110. Some thrive in happiness with their virtue of contentment and the like, and are enlightened in their minds like a room by the light of the lamps; and as the bosom of the sea by the light of the luminaries of heaven.
111. Some are tormented by their hunger and poverty, and are involved in misery like the face of nature under the darkness of clouds.
112. The true and pure reality of the soul (divine spirit), being once lost to one's sight (the visible or phenomenal world): makes its appearance before him, like a dark and thick cloud of rainy weather.
113. Though one may be employed in his continuous investigation into spirituality, yet a moment's neglect of his spiritualism is sure to darken his spiritual light; as the apparition of the world appears to sight.
114. As the succession of light and darkness makes the course of the day and night, so the return of the pain and pleasure indicates the progress of life. (This variety kills the monotony of life).
115. Thus the two states of pleasure and pain, are known to accompany over lives from birth to death; as the results of our prior acts (of merit and demerit).
116. This impression of past life marks the lives of the ignorant entirely, as the red colouring sticks for ever in a cloth; but it is not so with the intelligent, whose knowledge of truth wipes off the stigma of their pristine acts.
117. As the eternal hue of a gem, whether it be good or bad, is exhibited on the outside of it; and also as a crystal stone, however clear it may be, takes the colour of the outward object in it (so the ignorant exhibit their inherent nature in their outward conduct, and partake also the qualities of their surroundings).

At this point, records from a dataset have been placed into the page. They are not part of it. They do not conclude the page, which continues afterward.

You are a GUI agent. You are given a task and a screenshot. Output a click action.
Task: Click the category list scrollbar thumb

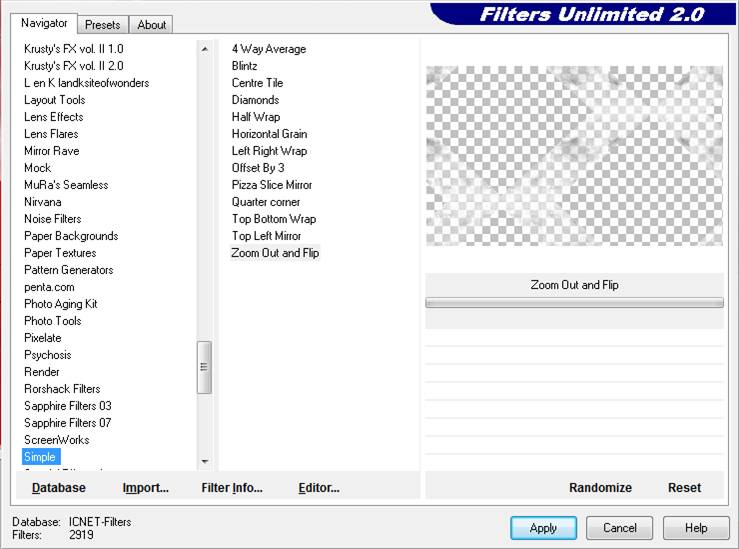coord(204,366)
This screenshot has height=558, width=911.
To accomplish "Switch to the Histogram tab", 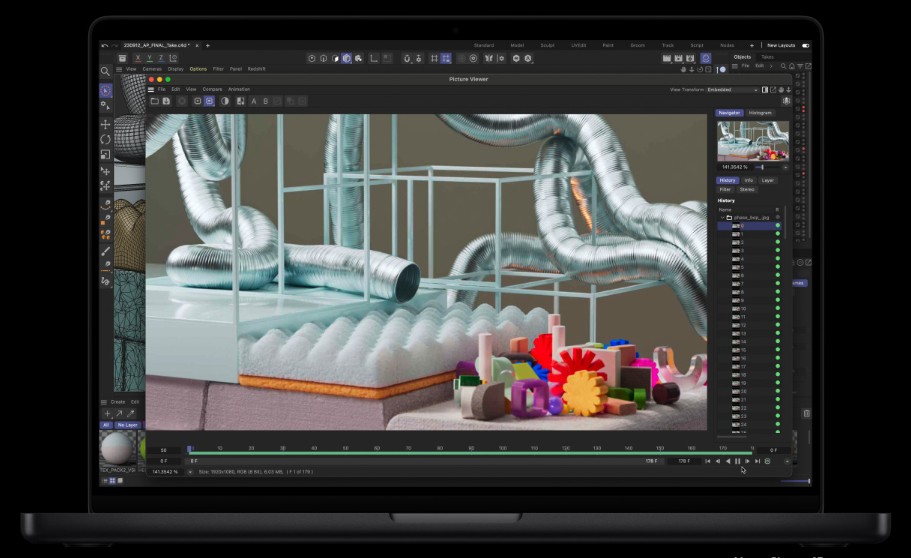I will 760,113.
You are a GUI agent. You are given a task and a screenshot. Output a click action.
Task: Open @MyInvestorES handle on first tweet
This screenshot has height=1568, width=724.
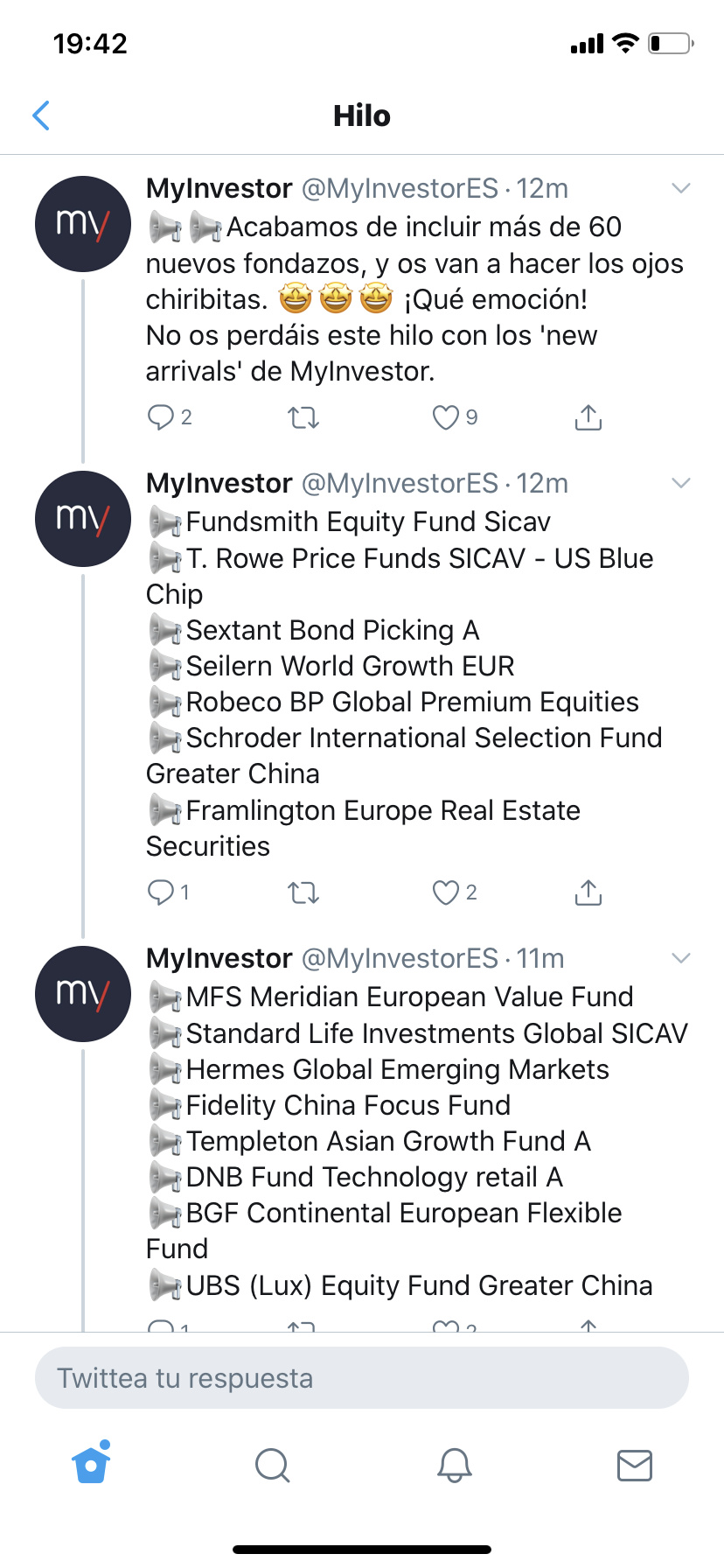pos(400,188)
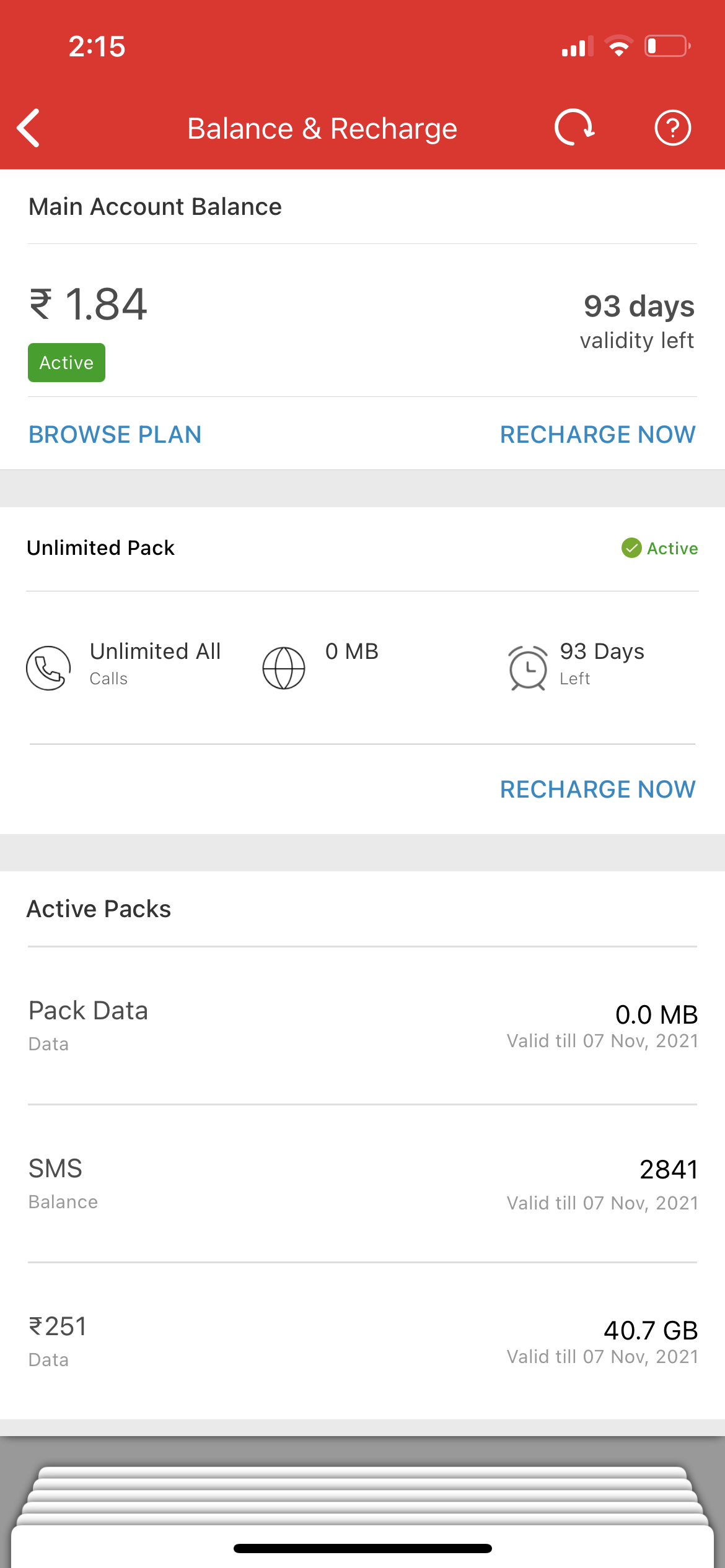Select the SMS Balance row

point(362,1183)
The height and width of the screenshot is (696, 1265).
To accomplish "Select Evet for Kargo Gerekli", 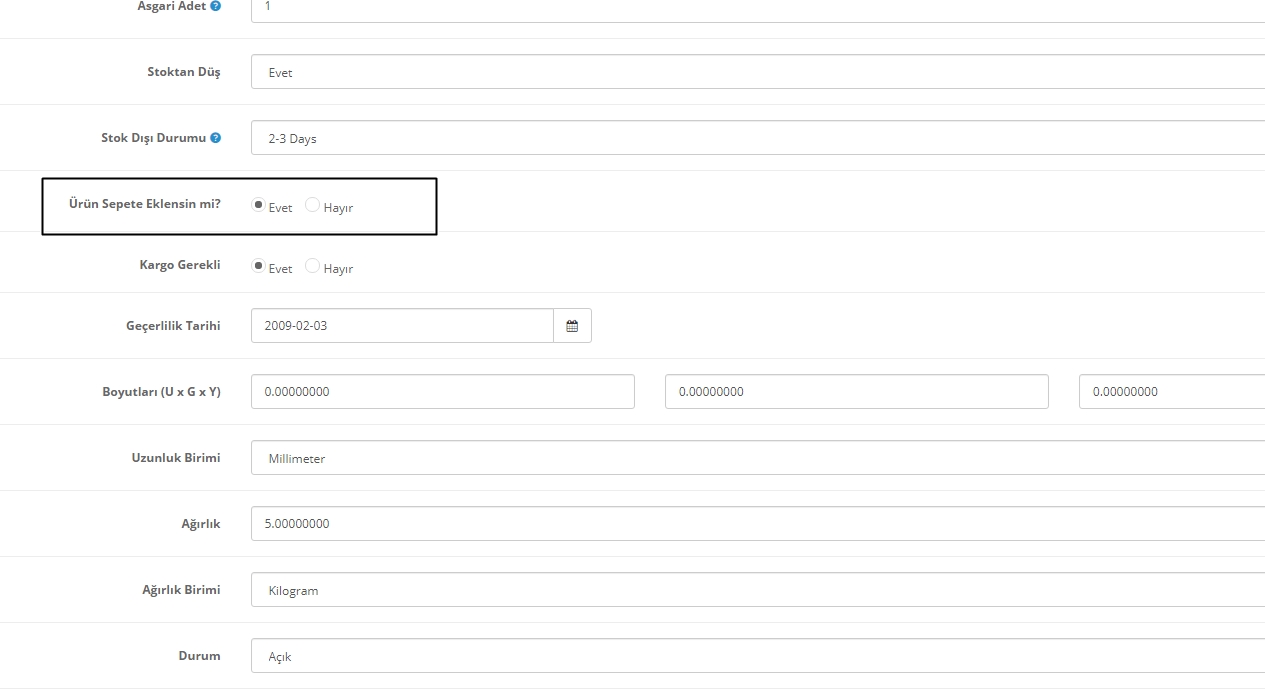I will [259, 266].

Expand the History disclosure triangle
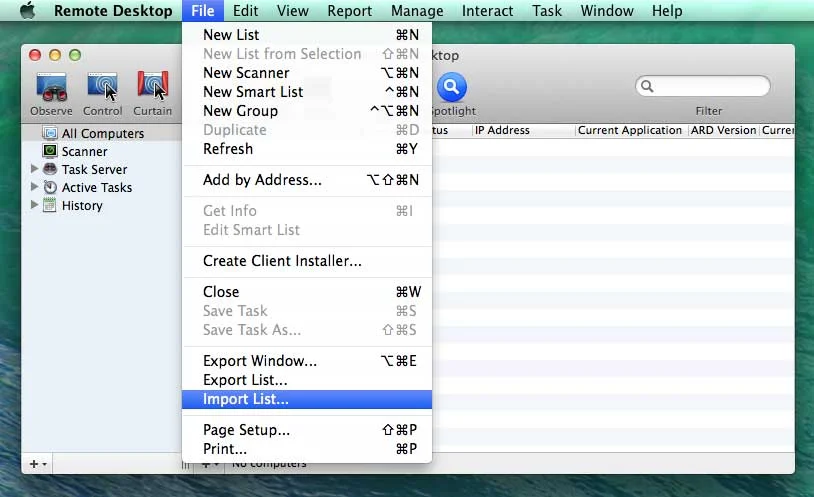tap(35, 205)
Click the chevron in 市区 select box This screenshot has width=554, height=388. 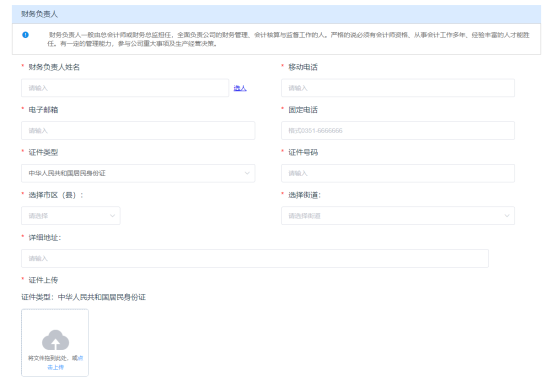pos(112,216)
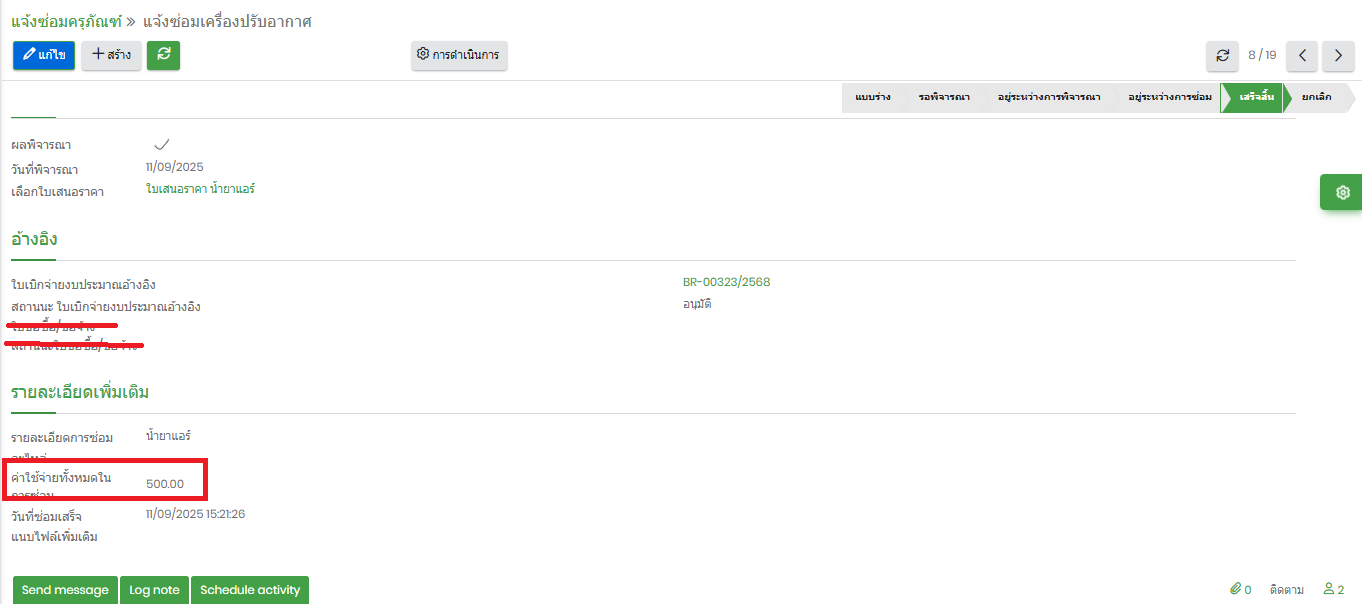Open the ใบเสนอราคา น้ำยาแอร์ quotation link

pyautogui.click(x=200, y=189)
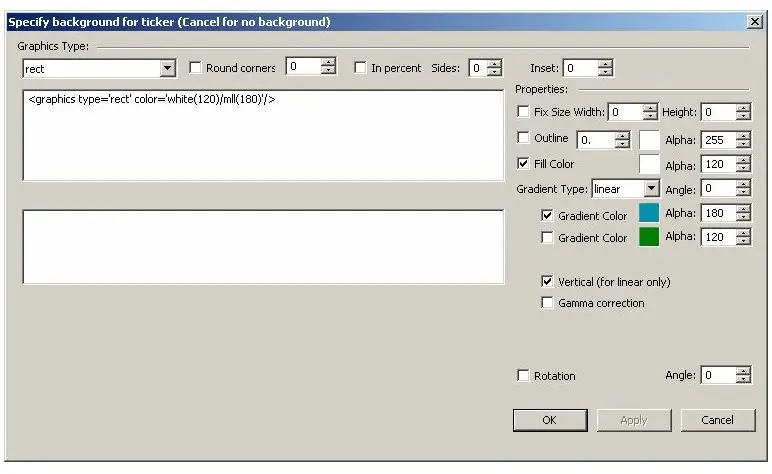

118. But it is not so with the intelligent knower of truth (tatwajna), whose soul is free from all inward and outward impressions in his life time; and whose mind is never tinged like that of the ignorant, by the reflexion of anything about him. (Knowledge of truth is vitiated by nothing).
119. It is not only the contiguity or presence of things or pleasures, that taint the minds of the ignorant; but the absence and loss also are causes of great regret, from the stain they leave in the memory; as it is not only a new paint that paints a thing, but also the vestiges that it leaves behind, give it also a colouring. (The remembrance of past things, gives a colouring to the character of man).